Required action:
Return every line below exactly as written.

Data provided:
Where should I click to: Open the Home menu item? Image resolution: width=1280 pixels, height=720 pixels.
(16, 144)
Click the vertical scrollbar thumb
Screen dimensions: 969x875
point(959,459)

Written response:
Where should I click to: Open the Home menu item? Image resolution: width=1280 pixels, height=720 pixels.
(16, 144)
Click the vertical scrollbar thumb
Screen dimensions: 969x875
point(959,459)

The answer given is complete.